Introduction to Awesome-Deep-Learning-Papers-for-Search-Recommendation-Advertising
The "Awesome-Deep-Learning-Papers-for-Search-Recommendation-Advertising" project is an impressive collection of influential research papers focusing on the application of deep learning within the domains of search, recommendation, and advertising. This project provides an extensive overview of advancements and methodologies that are driving these industries forward. The papers curated in this collection cover a variety of critical areas such as embedding, matching, ranking for click-through rate (CTR) and conversion rate (CVR) prediction, post-ranking processes, the use of large models—like generative recommendations and large language models (LLMs), as well as transfer learning and reinforcement learning.
Embedding
Embedding techniques are essential for transforming complex data into a manageable format that machine learning models can understand. The project highlights several key contributions in this area:
- 2013 Word2vec (Google): Word2vec is a technique developed by Google that produces distributed representations of words, capturing semantic relationships effectively.
- 2014 DeepWalk (KDD): This paper introduced DeepWalk, an approach for generating social representations by learning latent relationships between entities in social networks.
- 2015 LINE (WWW): LINE focuses on embedding large-scale information networks, enabling efficient processing and analysis of network data.
- 2016 Node2vec (KDD): Node2vec offers a way to learn scalable feature representations for nodes in a network, facilitating tasks like network analysis and prediction.
- 2017 GCN (ICLR): Graph Convolutional Networks enable semi-supervised classification on graph-structured data, leveraging node and graph features.
- 2018 Airbnb & Alibaba Embeddings (KDD): These papers delve into how leading companies like Airbnb and Alibaba utilize embeddings for real-time personalization and e-commerce recommendations.
Matching
Matching refers to the process of aligning user needs with potential products or services, a crucial step in e-commerce and content delivery:
- 2013 DSSM (Microsoft): Introduces deep structured semantic models for improving web search results using clickthrough data.
- 2016 Youtube DNN (Google): Describes the application of deep neural networks in generating relevant video recommendations on YouTube.

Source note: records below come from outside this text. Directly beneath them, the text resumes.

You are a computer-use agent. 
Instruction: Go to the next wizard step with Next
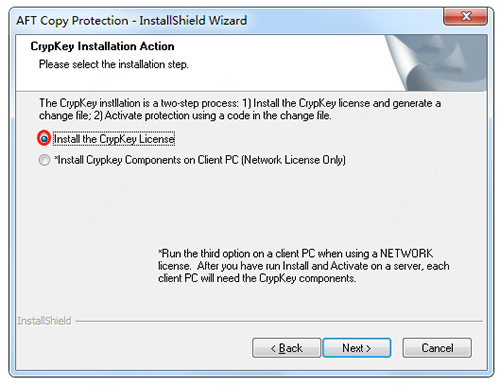[x=356, y=348]
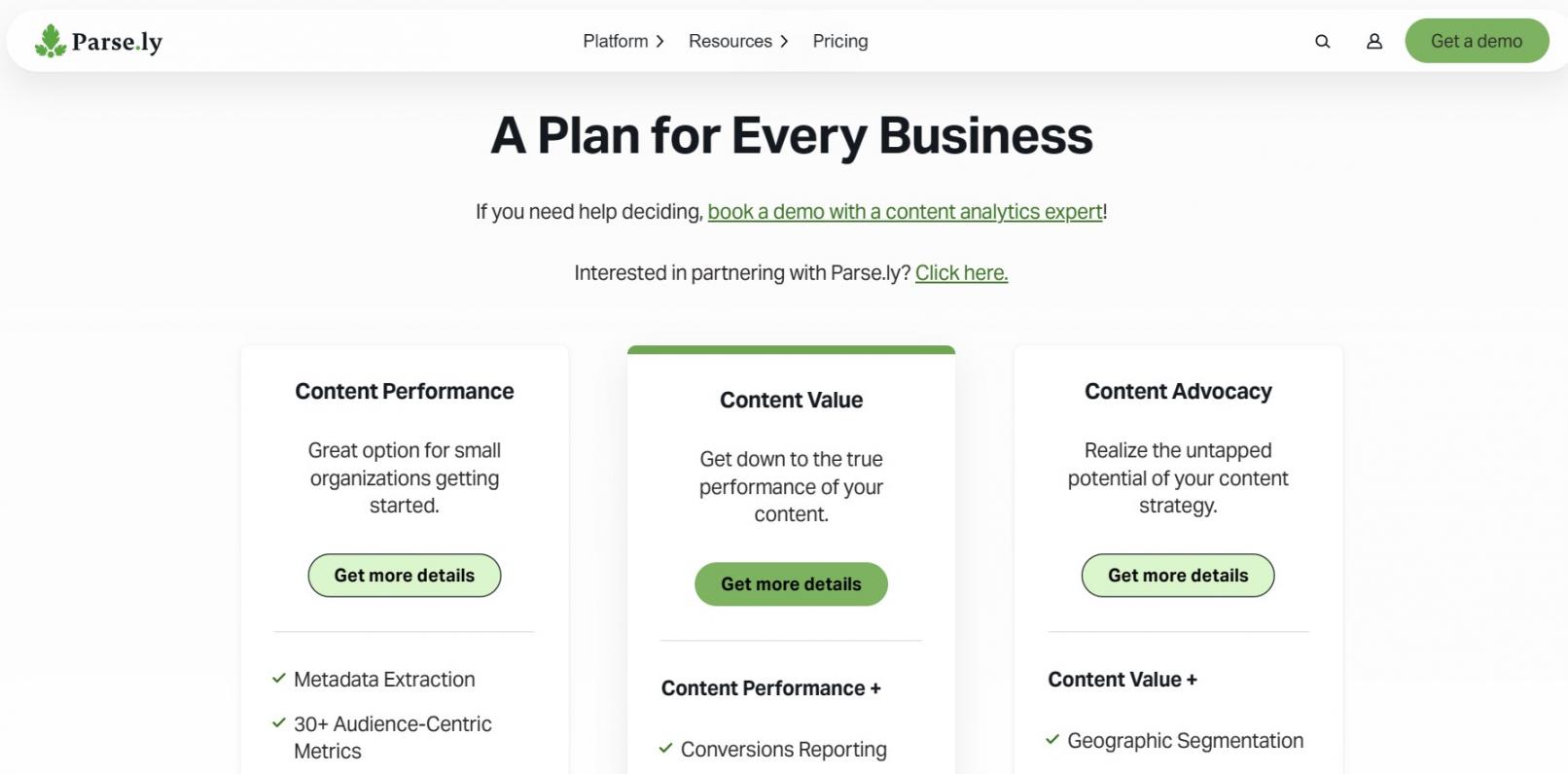Image resolution: width=1568 pixels, height=774 pixels.
Task: Expand the Platform menu chevron
Action: [660, 42]
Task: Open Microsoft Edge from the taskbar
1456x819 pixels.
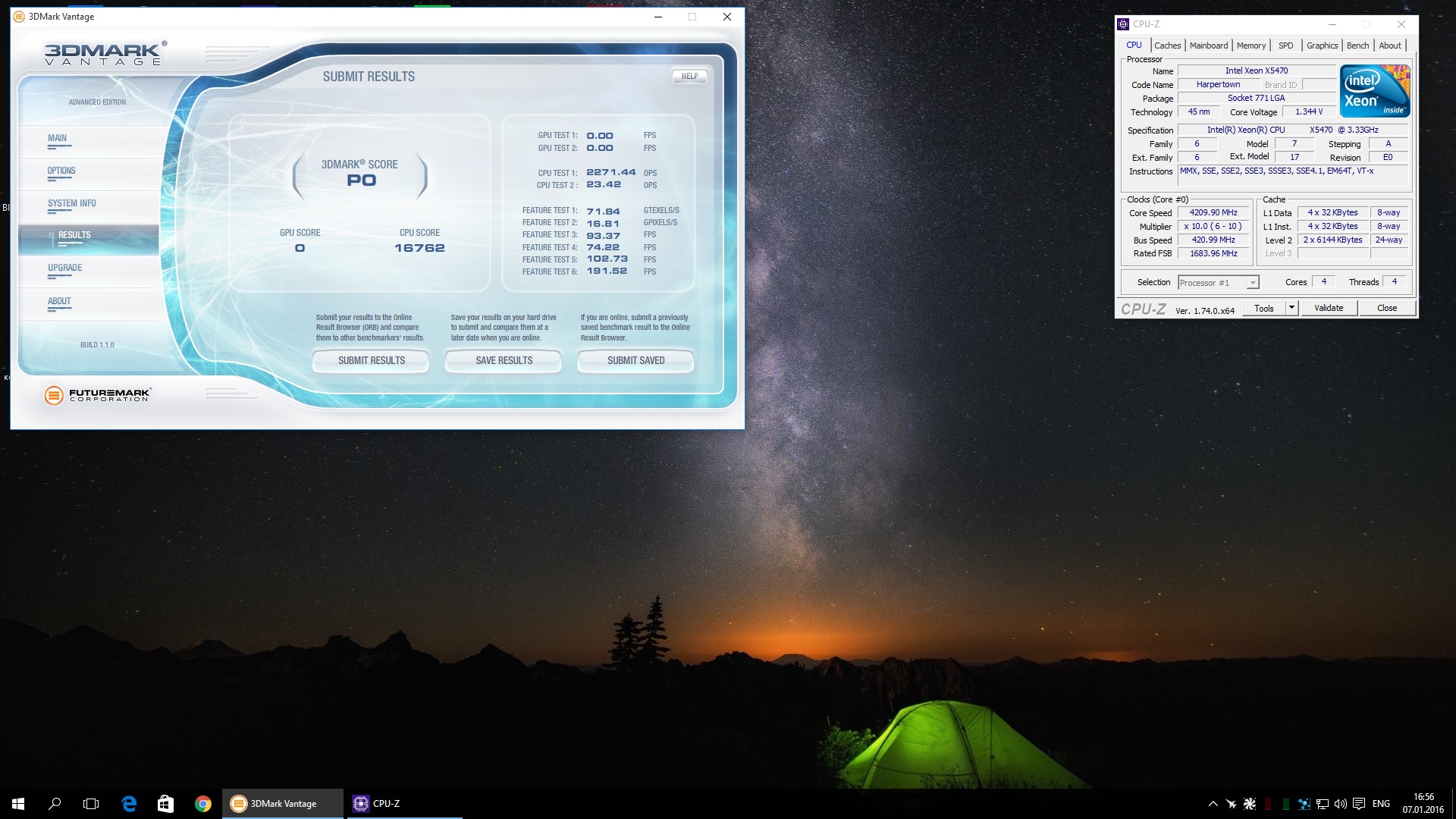Action: [129, 803]
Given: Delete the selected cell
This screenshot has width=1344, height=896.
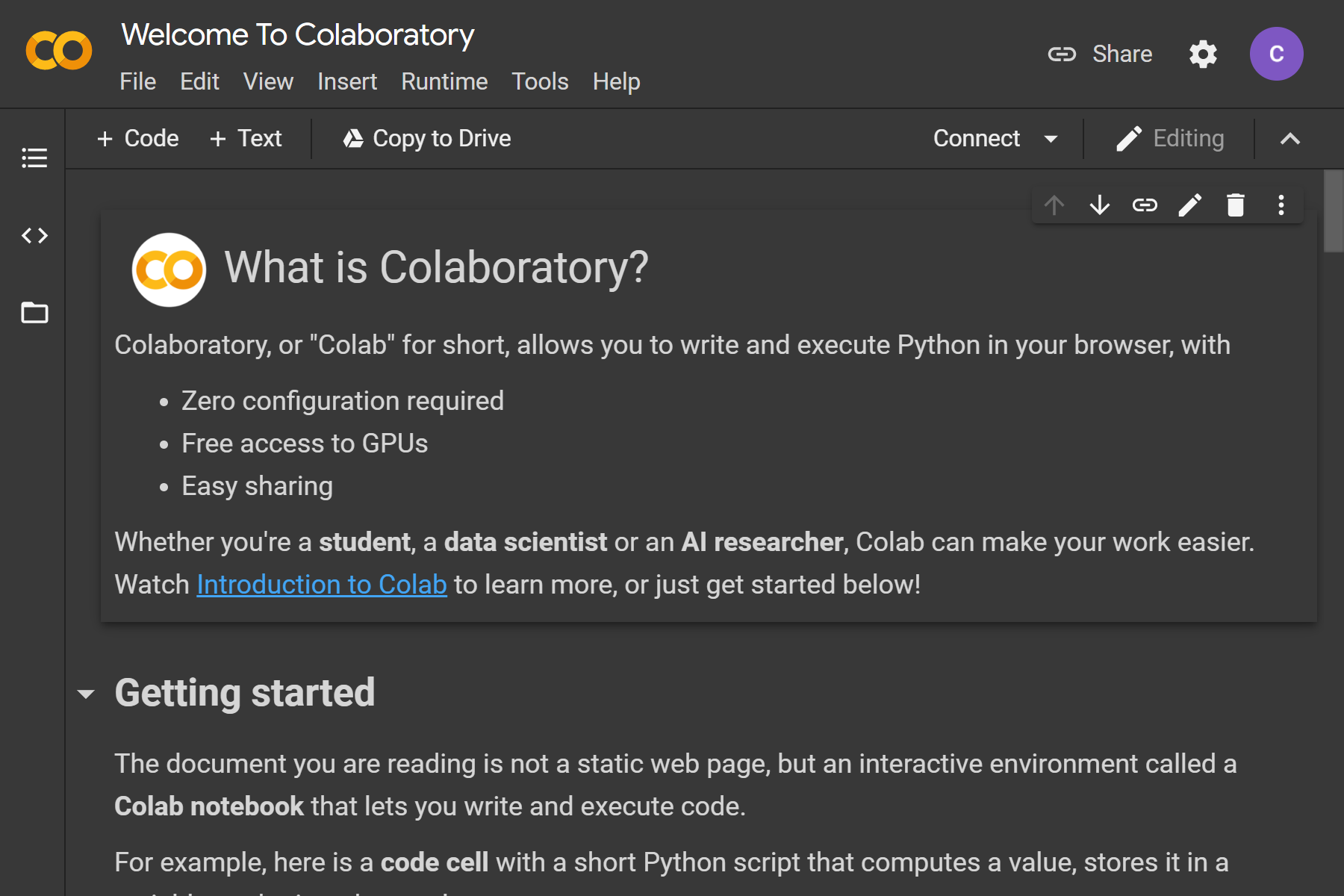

- 2019 MOBIUS (Baidu): Focuses on enhancing query-ad matching in sponsored search contexts, such as Baidu's search engine.
- 2020 Embedding for Facebook Search (Facebook): Details the development of embedding-based retrieval systems to enhance search functionality on social media platforms.
Ranking (CTR/CVR Prediction)
Ranking plays a vital role in determining the order in which search results or recommendations are presented to users:
- The project includes various models that refine ranking through predictive analysis of CTR, enhancing user engagement and satisfaction.
- It discusses post-ranking adjustments that are integral to maintaining relevance as user interest and external factors change.
Transfer and Reinforcement Learning
Transfer learning allows models to apply knowledge learned from one task to another, while reinforcement learning uses trial-and-error methods to refine decision-making:
- The collection features papers exploring the application of these techniques to improve recommendation systems and search algorithms, offering innovative approaches to boosting model efficiency and effectiveness.
Large Models and Future Trends
- The integration of large models, including generative recommendations and LLMs, is highlighted as a trend shaping the future of search and recommendation technologies.
- Papers from leading industry and academic conferences demonstrate pioneering efforts and case studies from companies like Google, Facebook, and Alibaba.
Overall, the "Awesome-Deep-Learning-Papers-for-Search-Recommendation-Advertising" project serves as a valuable resource for researchers, practitioners, and enthusiasts interested in understanding and applying deep learning in search, recommendation, and advertising realms. Through a comprehensive collection of landmark papers, it provides insights into the theoretical foundations and practical implementations that underpin current industry practices and future innovations.